Associate Data Engineer
Arkose Labs
Escazú, Costa Rica
01/2025 - Present
As a Data Engineer in the Customer Success team, I turn raw data into clean datasets that power an automated BI reporting platform in Looker Studio that CS teams use to present value to more than +70 customers and that executives use to monitor portfolio health and renewals. I drive cross-team technical alignment with Professional Services, Account Management and Solutions Engineering to maintain a single source of truth across reporting use cases, shared definitions and KPI calculations. I lead the data engineering work to evaluate and prioritize requests, define scope and turn the most valuable ones into production datasets that support business value.
Key achievements
• Owned and maintained the pipelines and data warehouse (Postgres) that power the Customer Success automated BI reporting platform; improved freshness to twice-daily runs (from once daily) by optimizing queries and schedules. Reduced manual prep time:
QBRs: from 2 hours to 10 minutes per customer.

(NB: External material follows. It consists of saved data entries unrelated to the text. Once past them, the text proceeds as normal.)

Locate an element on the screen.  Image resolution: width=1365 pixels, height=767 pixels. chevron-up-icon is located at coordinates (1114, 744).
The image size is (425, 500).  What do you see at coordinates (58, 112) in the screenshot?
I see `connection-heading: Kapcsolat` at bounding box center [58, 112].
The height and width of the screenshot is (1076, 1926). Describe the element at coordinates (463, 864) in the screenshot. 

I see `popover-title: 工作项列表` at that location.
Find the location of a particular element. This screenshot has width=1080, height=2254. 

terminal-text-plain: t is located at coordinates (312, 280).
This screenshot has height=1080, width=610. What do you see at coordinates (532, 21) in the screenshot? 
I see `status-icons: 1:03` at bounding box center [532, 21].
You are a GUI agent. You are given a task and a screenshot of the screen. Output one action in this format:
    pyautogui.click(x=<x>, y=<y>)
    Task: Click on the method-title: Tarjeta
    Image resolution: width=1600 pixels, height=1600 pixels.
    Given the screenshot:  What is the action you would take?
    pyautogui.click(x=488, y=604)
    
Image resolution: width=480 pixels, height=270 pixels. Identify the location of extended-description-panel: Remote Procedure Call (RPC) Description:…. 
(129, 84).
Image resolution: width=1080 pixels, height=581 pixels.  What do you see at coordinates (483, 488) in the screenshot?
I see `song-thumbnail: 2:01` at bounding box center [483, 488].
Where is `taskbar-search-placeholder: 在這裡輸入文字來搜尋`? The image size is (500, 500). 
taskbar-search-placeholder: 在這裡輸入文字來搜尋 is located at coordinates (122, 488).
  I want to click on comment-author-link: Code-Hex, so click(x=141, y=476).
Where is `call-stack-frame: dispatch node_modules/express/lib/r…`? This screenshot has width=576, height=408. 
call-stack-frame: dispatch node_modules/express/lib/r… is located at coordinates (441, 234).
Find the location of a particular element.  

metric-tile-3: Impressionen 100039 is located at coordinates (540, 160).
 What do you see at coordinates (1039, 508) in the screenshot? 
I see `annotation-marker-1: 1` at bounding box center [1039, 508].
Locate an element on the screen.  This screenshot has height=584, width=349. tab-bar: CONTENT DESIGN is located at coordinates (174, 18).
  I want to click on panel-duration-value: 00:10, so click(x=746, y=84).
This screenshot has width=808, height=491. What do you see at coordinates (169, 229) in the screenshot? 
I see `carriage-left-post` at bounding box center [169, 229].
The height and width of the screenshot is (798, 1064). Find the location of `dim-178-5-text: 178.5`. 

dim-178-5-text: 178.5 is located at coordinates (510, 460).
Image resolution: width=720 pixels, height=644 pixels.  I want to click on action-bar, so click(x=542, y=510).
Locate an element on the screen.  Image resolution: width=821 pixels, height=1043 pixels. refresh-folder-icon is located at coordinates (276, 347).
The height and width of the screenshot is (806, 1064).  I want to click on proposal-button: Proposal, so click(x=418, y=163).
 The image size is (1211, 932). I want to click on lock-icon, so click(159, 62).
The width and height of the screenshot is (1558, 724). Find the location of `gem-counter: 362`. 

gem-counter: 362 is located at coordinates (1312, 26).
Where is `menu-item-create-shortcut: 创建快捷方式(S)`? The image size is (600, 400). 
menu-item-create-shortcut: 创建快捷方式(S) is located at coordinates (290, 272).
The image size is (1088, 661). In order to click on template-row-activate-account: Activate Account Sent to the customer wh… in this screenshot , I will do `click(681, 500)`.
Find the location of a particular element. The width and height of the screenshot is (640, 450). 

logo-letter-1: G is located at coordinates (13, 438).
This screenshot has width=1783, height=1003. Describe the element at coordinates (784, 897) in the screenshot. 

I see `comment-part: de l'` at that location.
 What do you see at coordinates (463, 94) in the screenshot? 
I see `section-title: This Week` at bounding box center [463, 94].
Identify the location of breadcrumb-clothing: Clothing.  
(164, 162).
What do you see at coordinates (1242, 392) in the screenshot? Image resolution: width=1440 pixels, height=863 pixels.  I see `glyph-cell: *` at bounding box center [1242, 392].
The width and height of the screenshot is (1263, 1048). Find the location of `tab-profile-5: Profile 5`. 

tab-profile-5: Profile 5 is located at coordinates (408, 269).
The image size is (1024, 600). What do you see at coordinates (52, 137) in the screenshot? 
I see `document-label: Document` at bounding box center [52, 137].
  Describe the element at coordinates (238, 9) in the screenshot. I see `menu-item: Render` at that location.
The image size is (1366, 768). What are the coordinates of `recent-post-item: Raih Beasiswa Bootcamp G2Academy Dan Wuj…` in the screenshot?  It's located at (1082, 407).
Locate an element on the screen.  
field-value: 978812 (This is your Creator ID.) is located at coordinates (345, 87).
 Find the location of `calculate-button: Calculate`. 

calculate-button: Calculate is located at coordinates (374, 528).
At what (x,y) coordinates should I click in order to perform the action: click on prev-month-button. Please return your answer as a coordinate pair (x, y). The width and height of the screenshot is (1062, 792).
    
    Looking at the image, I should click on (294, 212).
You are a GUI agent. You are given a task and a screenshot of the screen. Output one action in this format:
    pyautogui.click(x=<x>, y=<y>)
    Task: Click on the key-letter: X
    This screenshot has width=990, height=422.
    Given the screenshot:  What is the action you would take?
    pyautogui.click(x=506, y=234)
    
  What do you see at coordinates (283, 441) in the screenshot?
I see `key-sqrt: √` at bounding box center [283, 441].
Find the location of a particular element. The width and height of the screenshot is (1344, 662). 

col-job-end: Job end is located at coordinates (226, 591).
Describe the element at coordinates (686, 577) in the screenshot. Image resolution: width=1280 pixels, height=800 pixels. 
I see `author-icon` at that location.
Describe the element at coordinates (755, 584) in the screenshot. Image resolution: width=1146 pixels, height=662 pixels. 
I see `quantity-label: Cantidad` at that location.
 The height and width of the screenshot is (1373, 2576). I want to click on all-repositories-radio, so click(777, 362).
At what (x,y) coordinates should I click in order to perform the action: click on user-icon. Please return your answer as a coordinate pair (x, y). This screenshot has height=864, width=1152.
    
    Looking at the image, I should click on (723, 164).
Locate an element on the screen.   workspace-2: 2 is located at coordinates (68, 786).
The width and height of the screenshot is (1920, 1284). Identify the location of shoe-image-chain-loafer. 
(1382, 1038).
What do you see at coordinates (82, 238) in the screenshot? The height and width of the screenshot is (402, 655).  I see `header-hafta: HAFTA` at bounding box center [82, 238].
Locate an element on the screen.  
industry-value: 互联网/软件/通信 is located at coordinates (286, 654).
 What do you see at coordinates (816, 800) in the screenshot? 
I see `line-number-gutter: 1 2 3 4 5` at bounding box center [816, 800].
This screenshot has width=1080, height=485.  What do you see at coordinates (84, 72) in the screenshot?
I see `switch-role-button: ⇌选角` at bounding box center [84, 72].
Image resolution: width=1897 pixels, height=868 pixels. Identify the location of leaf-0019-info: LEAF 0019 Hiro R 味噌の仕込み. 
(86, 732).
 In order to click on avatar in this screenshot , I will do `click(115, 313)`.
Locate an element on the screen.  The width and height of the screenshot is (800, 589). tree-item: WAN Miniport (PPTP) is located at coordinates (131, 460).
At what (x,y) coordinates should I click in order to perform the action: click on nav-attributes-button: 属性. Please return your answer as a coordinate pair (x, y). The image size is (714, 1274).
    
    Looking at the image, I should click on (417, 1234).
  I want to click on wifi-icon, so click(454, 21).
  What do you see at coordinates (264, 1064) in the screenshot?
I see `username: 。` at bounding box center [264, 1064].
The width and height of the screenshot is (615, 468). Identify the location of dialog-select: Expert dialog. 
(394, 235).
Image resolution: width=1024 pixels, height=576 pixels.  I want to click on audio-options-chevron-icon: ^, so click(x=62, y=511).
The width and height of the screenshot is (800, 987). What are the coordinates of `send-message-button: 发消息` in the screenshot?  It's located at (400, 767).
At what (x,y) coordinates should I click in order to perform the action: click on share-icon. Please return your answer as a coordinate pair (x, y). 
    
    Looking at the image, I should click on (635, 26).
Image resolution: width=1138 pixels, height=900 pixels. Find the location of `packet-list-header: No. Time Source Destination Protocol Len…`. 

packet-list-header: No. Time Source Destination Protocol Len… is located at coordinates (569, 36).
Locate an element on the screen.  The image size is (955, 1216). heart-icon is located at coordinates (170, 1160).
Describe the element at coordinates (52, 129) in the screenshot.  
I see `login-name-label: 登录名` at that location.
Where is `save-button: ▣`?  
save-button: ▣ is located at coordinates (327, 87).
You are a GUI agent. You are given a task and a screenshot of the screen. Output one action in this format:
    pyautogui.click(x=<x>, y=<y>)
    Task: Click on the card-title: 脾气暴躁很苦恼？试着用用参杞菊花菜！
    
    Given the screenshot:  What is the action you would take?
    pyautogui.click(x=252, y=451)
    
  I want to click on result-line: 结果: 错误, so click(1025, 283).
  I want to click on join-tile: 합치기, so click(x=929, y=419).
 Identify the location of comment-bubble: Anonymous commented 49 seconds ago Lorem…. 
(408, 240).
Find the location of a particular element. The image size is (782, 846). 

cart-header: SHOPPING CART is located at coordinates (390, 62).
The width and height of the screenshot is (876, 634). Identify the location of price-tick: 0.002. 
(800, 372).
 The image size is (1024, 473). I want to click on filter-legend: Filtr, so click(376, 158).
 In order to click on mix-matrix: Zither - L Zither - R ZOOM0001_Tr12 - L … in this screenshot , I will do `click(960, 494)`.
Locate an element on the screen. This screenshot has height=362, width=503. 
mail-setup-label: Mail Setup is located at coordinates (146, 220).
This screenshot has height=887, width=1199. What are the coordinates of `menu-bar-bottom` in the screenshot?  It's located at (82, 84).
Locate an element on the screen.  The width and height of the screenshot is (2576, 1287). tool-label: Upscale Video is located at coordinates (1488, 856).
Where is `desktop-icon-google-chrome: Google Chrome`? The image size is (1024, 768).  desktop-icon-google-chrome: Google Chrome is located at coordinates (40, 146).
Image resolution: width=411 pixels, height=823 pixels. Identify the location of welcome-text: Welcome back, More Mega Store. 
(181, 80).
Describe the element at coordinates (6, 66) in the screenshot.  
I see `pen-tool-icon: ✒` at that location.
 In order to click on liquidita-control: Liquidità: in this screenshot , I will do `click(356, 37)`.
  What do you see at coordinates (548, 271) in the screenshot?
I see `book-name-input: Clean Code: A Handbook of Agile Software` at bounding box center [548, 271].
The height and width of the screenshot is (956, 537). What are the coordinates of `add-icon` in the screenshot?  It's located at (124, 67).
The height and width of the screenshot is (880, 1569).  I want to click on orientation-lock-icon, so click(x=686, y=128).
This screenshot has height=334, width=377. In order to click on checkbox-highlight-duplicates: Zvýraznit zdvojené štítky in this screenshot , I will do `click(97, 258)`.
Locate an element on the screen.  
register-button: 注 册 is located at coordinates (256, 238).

Monthly reports: from 1 hour to 5 minutes per customer.
Post-attack reports: from 2 hours to 10 minutes per incident.
Threat-Intel reports data source: from 6 hours getting exports of data from different sources to 30min getting the data centralized from the BI reporting platform; latest example of the last quarter's report: Threat Actor Report – Scammer Focus.
• Led end-to-end data engineering workflow for two CS churn-prevention initiatives): from source systems discovery and API integrations, transforming raw (bronze) to -> clean datasets (silver)-> and loading into postgres tables (gold).
Account Health Score: blends onboarding, adoption, performance, and retention to flag risk up to 6 months earlier.
Customer Quadrant Classification: segments by health × value to focus actions and target ≥5 expansion opps/quarter.
• Planned, scoped and executed the migration of Python ETL code from ECS Fargate/ECR to Airflow (Amazon MWAA) to achieve more reliable runs, better isolation of data processing, stronger QA checks and less manual work. I designed a phased migration plan with a pipeline inventory and dependencies. In Airflow, DAG pipelines run under one scheduler with clear retries and simple monitoring; heavy jobs were split into smaller tasks to isolate failures. 5 pipelines migrated successfully; 2 remain to finish in Q3.
• Built a Slack alerting system in Python that queries Gold tables (PostgreSQL) and posts account-specific alerts to CS/account slack channels, flagging account health changes and threshold breaches for proactive action.
• Ran an 8-lesson AI upskilling program for a 6-person team (8 weeks): designed a structured training on LLMs/ChatGPT, how tokens work, prompt, RAG/retrieval, evaluation and agentic workflows; delivered slide decks and hands-on labs. Outcome: teammates reported better day-to-day use of AI tools and stronger problem-solving.
• Launched a Security+ cohort for my team: scoped phases, led weekly study sessions, got materials and scheduled practice tests to prepare for certification.